Il n’y a rien de meilleur au monde que le goût de l’eau à 3 h 49 du matin

Il n’y a rien de meilleur au monde que le goût de l’eau à 3 h 49 du matin.
Il n’y a rien de meilleur,
Cherche pas, rien de meilleur je te dis.

Pas la peine de se creuser là-dessus. C’est carré, c’est comme ça. C’est genre tu peux pas t’y opposer : comme si je te disais que là, pendant tout ce temps, t’as respiré tu vois. Ben c’est ce genre d’évidence, c’est comme ça.

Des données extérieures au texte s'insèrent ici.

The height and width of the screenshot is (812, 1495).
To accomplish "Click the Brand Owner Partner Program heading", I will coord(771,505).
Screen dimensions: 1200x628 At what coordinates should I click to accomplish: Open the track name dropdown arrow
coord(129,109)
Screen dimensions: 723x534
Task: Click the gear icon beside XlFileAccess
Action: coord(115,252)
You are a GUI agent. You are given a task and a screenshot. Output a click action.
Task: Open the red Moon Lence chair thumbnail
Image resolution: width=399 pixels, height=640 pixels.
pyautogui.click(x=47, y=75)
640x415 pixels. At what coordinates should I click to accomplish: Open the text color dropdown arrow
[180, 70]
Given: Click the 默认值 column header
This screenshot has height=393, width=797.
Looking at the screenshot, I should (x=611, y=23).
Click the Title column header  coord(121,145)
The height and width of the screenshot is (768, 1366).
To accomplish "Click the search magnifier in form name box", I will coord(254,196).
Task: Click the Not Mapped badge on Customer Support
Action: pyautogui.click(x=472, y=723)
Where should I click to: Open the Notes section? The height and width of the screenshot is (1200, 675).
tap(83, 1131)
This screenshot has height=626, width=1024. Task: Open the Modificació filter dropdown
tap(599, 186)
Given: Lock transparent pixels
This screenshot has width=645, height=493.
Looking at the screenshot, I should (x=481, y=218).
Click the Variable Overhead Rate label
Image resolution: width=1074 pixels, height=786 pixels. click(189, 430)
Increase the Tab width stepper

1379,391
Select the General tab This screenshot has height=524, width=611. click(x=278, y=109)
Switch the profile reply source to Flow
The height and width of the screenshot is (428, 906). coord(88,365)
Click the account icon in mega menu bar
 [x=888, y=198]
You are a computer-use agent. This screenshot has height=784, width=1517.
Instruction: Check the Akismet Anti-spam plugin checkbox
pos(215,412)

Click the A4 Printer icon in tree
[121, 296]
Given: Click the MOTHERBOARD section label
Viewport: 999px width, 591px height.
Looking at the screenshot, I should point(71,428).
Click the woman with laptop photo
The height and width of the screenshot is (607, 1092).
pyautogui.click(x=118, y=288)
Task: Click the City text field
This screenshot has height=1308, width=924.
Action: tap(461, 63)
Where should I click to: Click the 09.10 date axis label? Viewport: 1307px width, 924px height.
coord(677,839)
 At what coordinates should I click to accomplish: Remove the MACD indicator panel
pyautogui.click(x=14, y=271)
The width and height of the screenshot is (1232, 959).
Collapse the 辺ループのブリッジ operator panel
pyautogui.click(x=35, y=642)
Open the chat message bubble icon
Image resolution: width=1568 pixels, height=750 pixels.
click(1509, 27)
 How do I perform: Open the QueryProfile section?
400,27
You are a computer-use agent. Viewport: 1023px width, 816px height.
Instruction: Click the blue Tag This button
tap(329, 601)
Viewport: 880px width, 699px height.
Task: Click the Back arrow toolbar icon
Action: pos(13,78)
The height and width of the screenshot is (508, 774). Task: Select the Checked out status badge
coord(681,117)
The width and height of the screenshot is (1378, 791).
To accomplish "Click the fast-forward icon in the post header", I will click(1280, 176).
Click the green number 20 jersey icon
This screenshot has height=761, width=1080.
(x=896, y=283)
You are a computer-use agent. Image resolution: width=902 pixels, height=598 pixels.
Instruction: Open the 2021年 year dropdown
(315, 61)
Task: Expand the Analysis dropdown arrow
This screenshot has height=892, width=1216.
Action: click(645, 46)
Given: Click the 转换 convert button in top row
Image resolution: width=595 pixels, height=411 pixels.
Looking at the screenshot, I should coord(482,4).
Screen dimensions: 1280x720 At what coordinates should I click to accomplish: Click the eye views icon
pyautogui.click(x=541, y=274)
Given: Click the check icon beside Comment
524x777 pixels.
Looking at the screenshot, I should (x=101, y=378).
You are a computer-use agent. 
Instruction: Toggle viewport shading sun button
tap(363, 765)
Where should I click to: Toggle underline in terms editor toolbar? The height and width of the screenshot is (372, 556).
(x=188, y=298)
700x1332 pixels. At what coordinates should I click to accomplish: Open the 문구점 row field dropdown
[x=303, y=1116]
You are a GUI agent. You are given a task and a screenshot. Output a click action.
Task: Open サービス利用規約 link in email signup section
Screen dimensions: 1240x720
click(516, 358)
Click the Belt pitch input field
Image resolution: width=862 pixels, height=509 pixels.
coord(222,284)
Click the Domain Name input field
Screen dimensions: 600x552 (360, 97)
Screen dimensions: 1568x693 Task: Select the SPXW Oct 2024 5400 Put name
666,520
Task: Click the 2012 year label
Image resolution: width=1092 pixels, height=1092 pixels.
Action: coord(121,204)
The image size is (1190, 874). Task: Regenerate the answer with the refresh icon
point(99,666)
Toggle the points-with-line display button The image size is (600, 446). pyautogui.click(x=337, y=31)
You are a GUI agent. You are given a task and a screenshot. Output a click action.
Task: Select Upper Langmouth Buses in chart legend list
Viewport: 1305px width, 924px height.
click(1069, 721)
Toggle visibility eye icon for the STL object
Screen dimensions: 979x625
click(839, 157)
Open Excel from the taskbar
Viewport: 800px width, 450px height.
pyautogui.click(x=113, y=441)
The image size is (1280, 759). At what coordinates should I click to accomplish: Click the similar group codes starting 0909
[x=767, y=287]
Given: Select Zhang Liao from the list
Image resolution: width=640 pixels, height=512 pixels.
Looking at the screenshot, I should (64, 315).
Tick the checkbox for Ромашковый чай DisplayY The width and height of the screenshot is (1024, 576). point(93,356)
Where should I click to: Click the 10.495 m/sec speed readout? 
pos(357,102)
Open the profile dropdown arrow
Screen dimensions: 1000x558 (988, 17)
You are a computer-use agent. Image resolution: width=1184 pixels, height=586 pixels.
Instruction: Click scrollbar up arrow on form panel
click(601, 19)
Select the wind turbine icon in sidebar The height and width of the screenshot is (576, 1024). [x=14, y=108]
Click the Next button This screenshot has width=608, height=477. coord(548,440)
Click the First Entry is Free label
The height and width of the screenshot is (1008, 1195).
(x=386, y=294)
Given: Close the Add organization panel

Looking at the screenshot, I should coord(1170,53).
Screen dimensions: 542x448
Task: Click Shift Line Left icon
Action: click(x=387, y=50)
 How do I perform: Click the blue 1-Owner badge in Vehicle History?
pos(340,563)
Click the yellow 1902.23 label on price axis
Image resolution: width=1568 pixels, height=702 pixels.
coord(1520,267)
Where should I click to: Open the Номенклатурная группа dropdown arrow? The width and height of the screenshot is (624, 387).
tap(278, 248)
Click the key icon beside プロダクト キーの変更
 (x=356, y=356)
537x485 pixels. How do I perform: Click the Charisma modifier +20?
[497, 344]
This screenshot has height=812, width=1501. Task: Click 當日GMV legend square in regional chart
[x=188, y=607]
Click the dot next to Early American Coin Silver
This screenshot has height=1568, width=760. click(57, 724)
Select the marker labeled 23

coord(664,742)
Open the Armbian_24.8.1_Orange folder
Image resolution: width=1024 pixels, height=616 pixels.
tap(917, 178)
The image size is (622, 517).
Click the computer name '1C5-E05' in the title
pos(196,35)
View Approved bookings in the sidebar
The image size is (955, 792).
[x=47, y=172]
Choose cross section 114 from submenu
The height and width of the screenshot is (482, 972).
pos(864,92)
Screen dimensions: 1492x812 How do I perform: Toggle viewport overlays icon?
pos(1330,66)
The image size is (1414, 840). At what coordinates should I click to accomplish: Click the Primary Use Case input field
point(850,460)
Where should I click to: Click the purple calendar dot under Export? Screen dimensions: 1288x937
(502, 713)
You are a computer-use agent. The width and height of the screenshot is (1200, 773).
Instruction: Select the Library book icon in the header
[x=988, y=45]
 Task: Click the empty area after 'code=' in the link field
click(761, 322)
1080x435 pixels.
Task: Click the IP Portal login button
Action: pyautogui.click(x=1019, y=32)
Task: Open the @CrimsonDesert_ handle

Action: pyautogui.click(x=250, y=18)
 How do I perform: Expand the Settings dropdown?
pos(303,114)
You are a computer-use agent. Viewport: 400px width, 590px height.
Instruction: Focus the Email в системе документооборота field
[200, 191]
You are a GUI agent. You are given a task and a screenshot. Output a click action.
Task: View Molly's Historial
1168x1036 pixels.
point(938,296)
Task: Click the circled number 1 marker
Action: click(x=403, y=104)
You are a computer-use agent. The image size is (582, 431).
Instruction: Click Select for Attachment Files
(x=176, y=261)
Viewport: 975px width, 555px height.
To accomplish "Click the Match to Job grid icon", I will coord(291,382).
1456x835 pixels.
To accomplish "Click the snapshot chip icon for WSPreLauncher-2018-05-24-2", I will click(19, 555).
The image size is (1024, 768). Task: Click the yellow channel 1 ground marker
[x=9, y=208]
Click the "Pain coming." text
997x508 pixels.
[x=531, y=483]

Il n’y a rien de meilleur que le goût de cette eau sur la langue quand elle s’est gonflée de chaleur et que la bouche est sèche et pâteuse de s’être collée contre le radiateur qui chauffe à fond.

Quelle drôle d’idée ne n’avoir pas changé d’un poil le thermostat,
à croire que tu te sois dit que l’hiver durera encore quelques années dis donc.
Peut-être que c’est ça que tu te dis
et peut-être que tu as raison.

Mais dans ce cas pourquoi que t’ouvres tes fenêtres pendant des ploooombes le matin et le soir ?
Pourquoi que t’aères comme ça ?
C’est bien que t’as trop chaud ?
On n’est pas là pour chauffer les petits oiseaux ?
Non ?

De toutes les façons, pour ce qu’on en en voit de tes petits oiseaux…
Non
Non, je disais : il y a plus de petits oiseaux.
Ben oui
Y’en a plus depuis un bout de temps d’ailleurs, j’dis ça j’dis rien.

Les gros matous du quartier les ont bouffés tes petits oiseaux.
Ça leur apprendra.
Et que je fiufiufiu, et que je kikikikikiki, et que tirilitiiitiriliti.
Olala !
Ça va deux secondes, faut pas non plus déconner.
Moi aussi je te fiufiufiuf kikikikikiki et tirilitirilitirili, à ce compte-là
mets moi des plumes et puis des ailes
oublie pas de me retirer une bonne partie de mes kilos.

Moi aussi je me la péterais à tourner et tournicoter dans les airs.

Les chats ça ils ne doivent pas le supporter, sinon ils ne passeraient pas le plus clair de leur temps à essayer de chopper les oiseaux.

Sauf qu’à force d’essayer, on finit toujours par rater ou réussir… Et ben du coup les chats les ont bouffés…

Maintenant ils font les keks à se dorer la fourrure et à se vautrer des tétines au trou de balle sur les grosses dalles de granits qui servent de pierre tombale au jardin.
Tu les regardes quand t’ouvres tes fenêtres pour faire entrer un peu du frais
et quand tu les regardes tu te rappelles qu’avant eux il y avait les oiseaux.
Ça donne envie de leur faire manger du gravier,
ou du galet,
ou du rocher même,
pourquoi pas.
Ça donne envie de défendre ceux qui n’auront pas pu le faire eux-mêmes.

Il n’y a plus d’oiseaux dans le jardin,
il n’y a plus de jardin,
il n’y a plus de chants,
il n’y a plus de saisons.

Quand tu te lèves la nuit pour aller boire de l’eau, tu butes sur le silence.